From the first line down to the one containing "Task: Click the PCI fan icon", reproduce the entries below exactly and leave out the pictures.

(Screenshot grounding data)
--
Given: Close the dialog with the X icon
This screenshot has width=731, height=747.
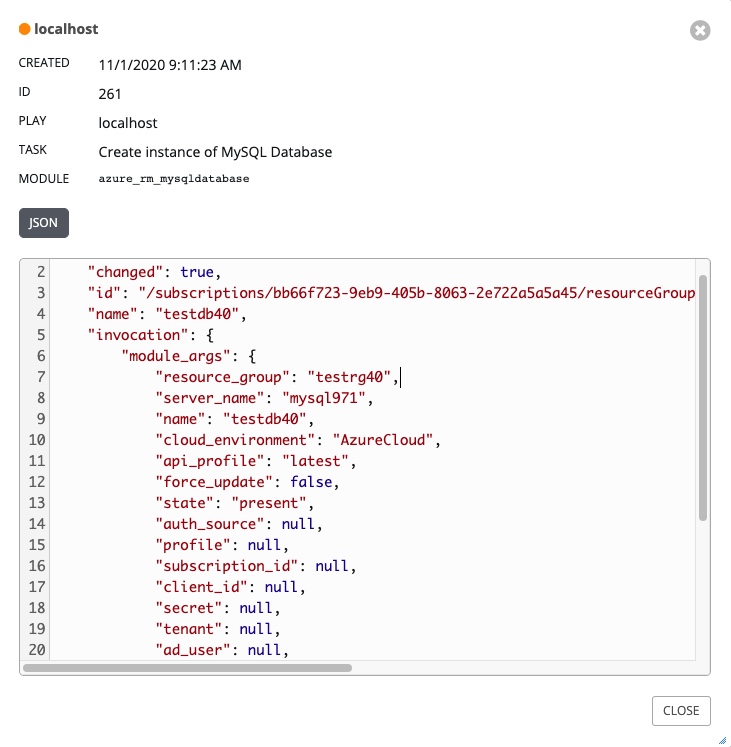Looking at the screenshot, I should 700,31.
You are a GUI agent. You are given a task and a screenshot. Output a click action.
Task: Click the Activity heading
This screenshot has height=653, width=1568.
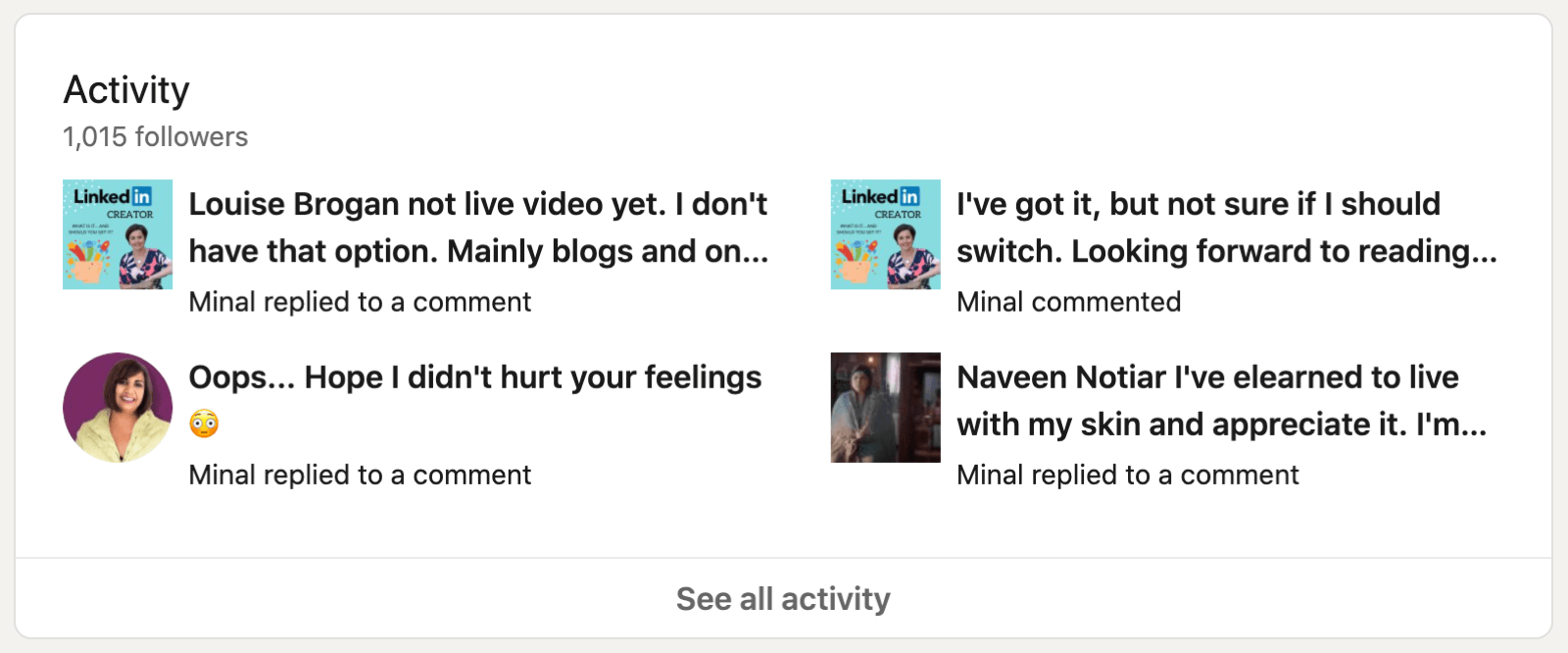pyautogui.click(x=125, y=90)
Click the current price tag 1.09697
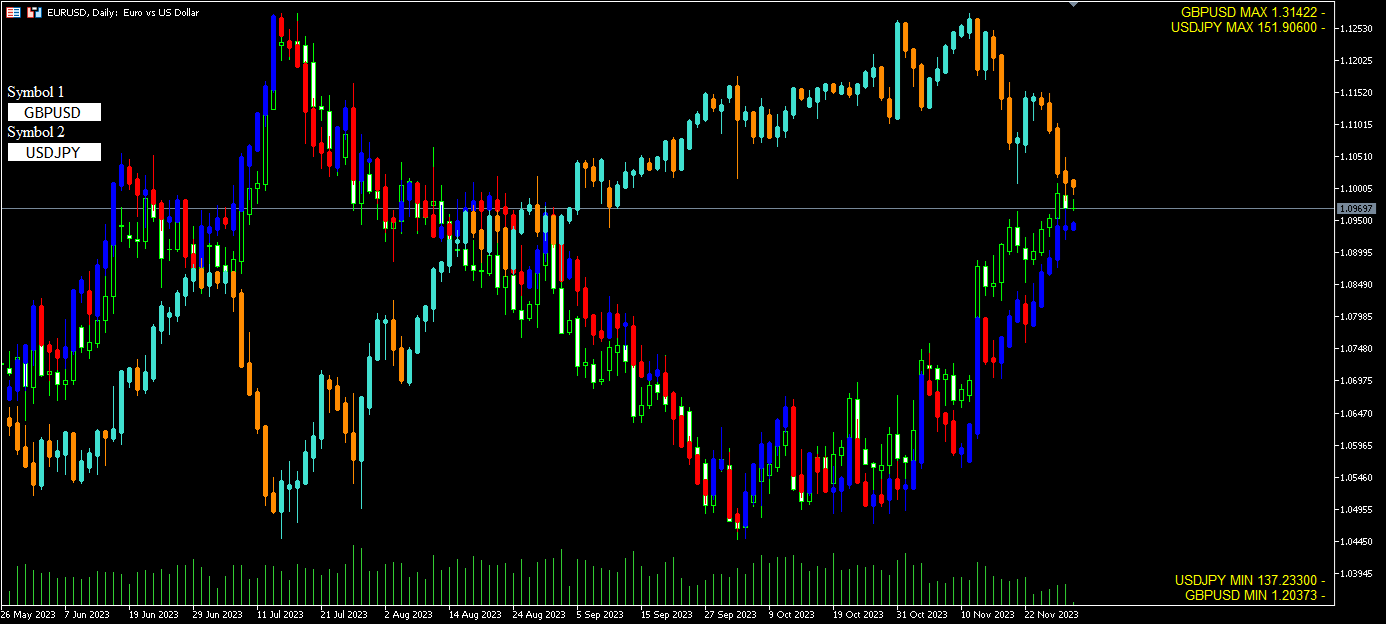The image size is (1386, 624). tap(1357, 208)
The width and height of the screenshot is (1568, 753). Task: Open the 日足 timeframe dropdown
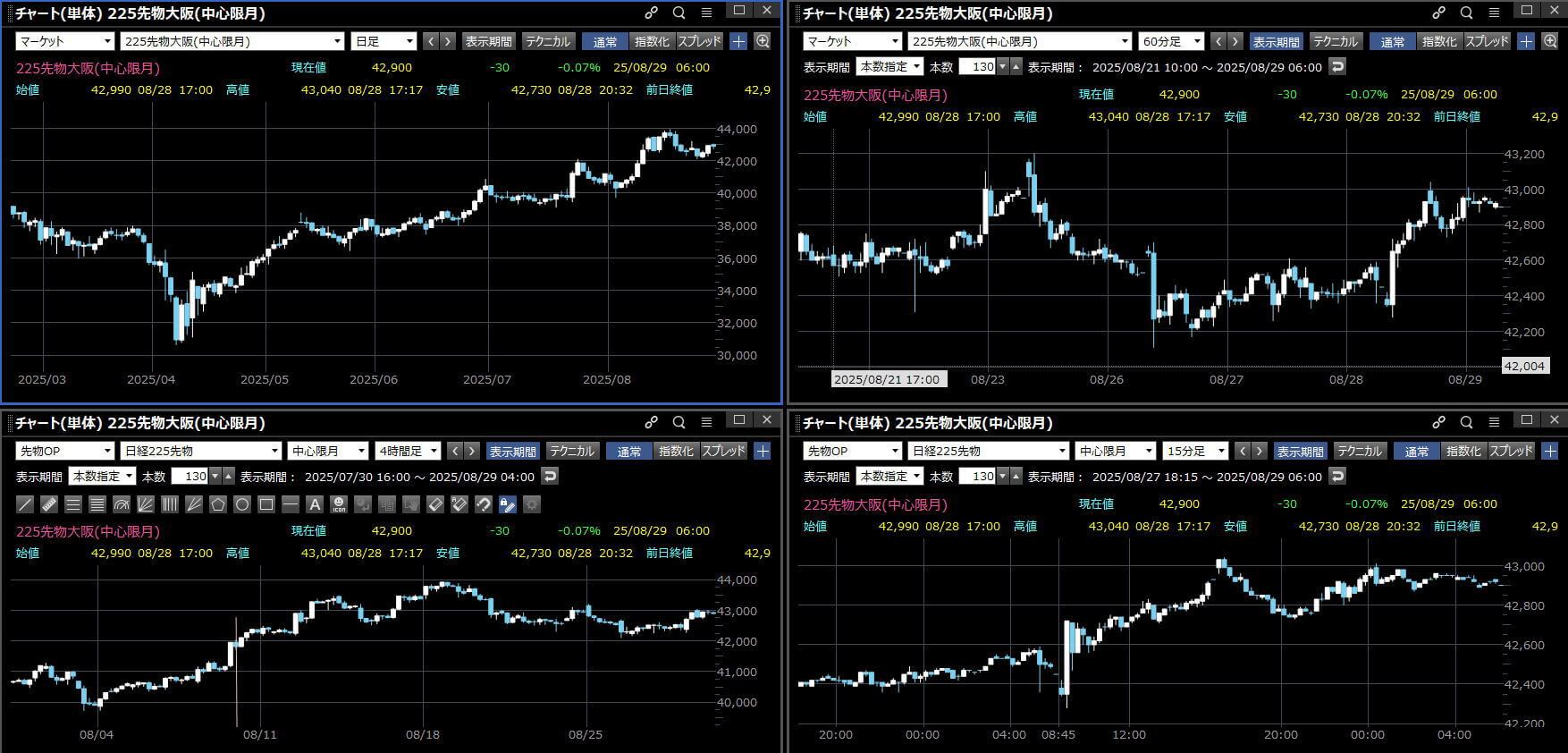point(384,41)
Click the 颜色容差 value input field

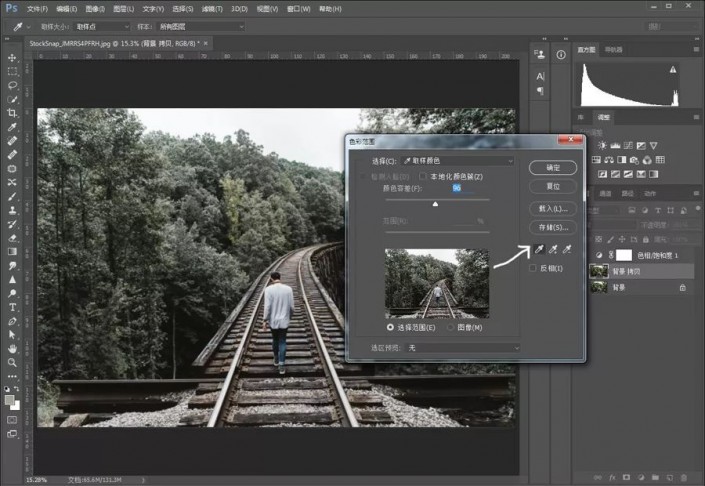click(456, 188)
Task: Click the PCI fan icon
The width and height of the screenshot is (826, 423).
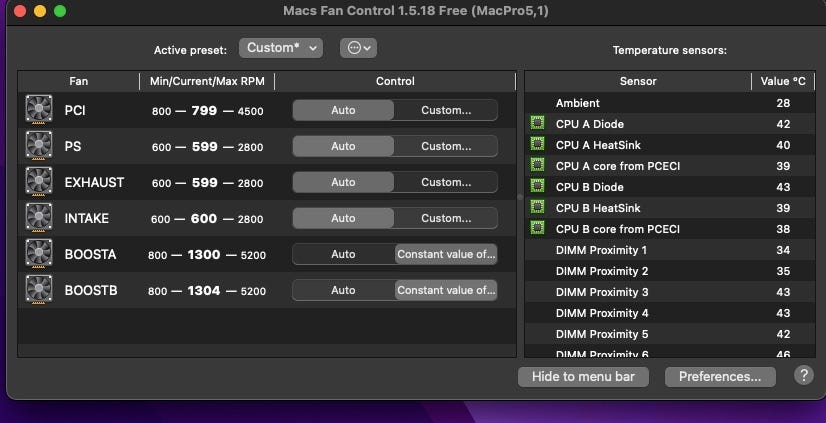Action: pos(39,110)
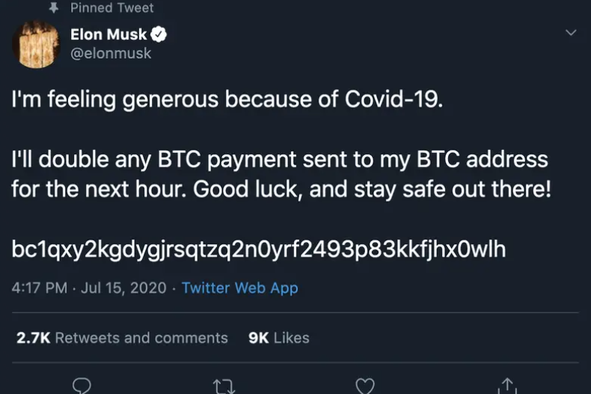This screenshot has width=591, height=394.
Task: Click the 'Good luck, and stay safe' sentence
Action: [x=372, y=189]
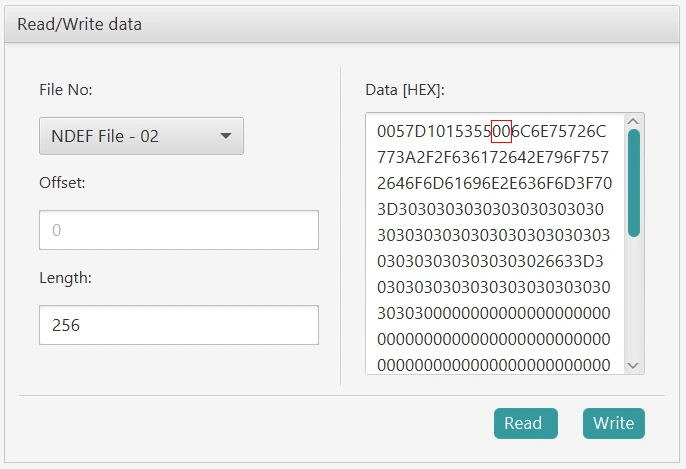Click hex line starting with 2646F6
686x469 pixels.
click(x=493, y=183)
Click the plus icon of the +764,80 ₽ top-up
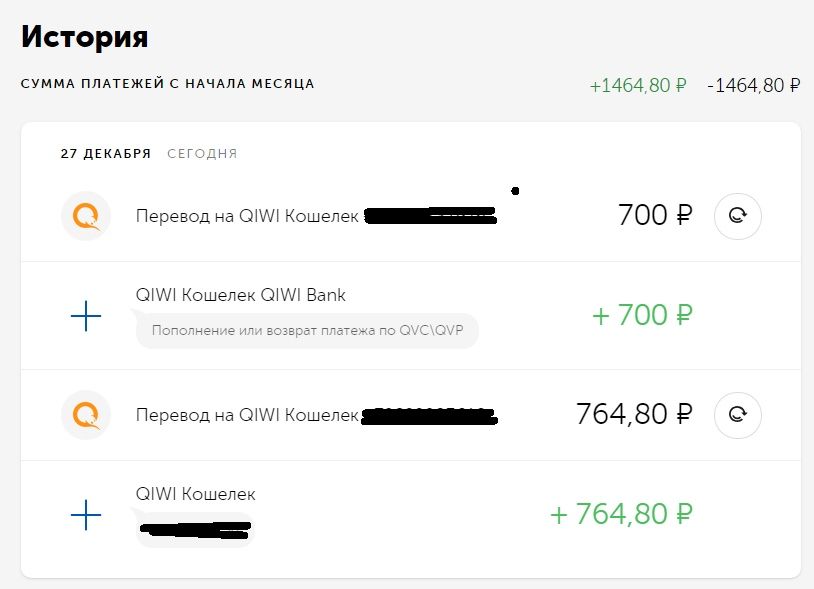The image size is (814, 589). pyautogui.click(x=86, y=516)
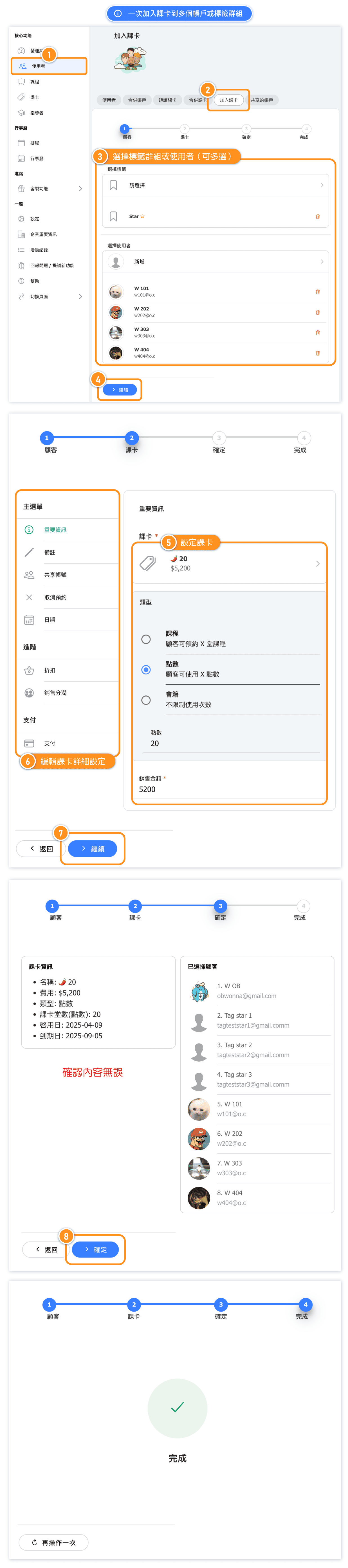348x1568 pixels.
Task: Click the 設定 settings icon in sidebar
Action: point(21,218)
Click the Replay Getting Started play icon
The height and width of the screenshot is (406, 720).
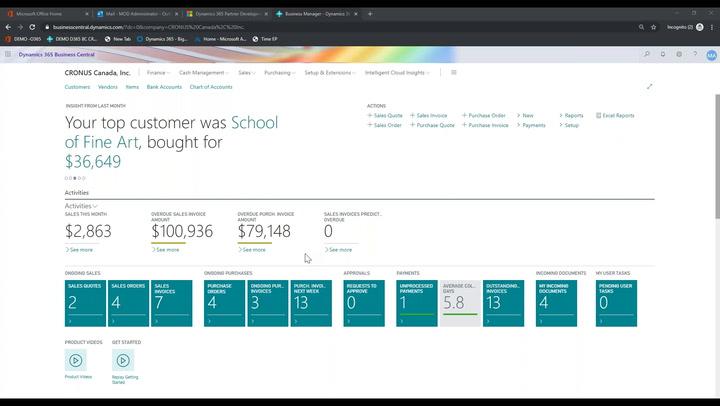[123, 361]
--
### ANSWER TO THIS PROBLEM
Given: Close the dialog with the X icon
This screenshot has width=731, height=747.
Looking at the screenshot, I should 700,31.
You are a GUI agent. You are given a task and a screenshot. Output a click action.
Task: Click the Activity heading
This screenshot has height=653, width=1568.
pyautogui.click(x=125, y=90)
Click the current price tag 1.09697
The image size is (1386, 624). tap(1357, 208)
The width and height of the screenshot is (1568, 753). Task: Open the 日足 timeframe dropdown
point(384,41)
Click the 颜色容差 value input field

click(456, 188)
Task: Click the PCI fan icon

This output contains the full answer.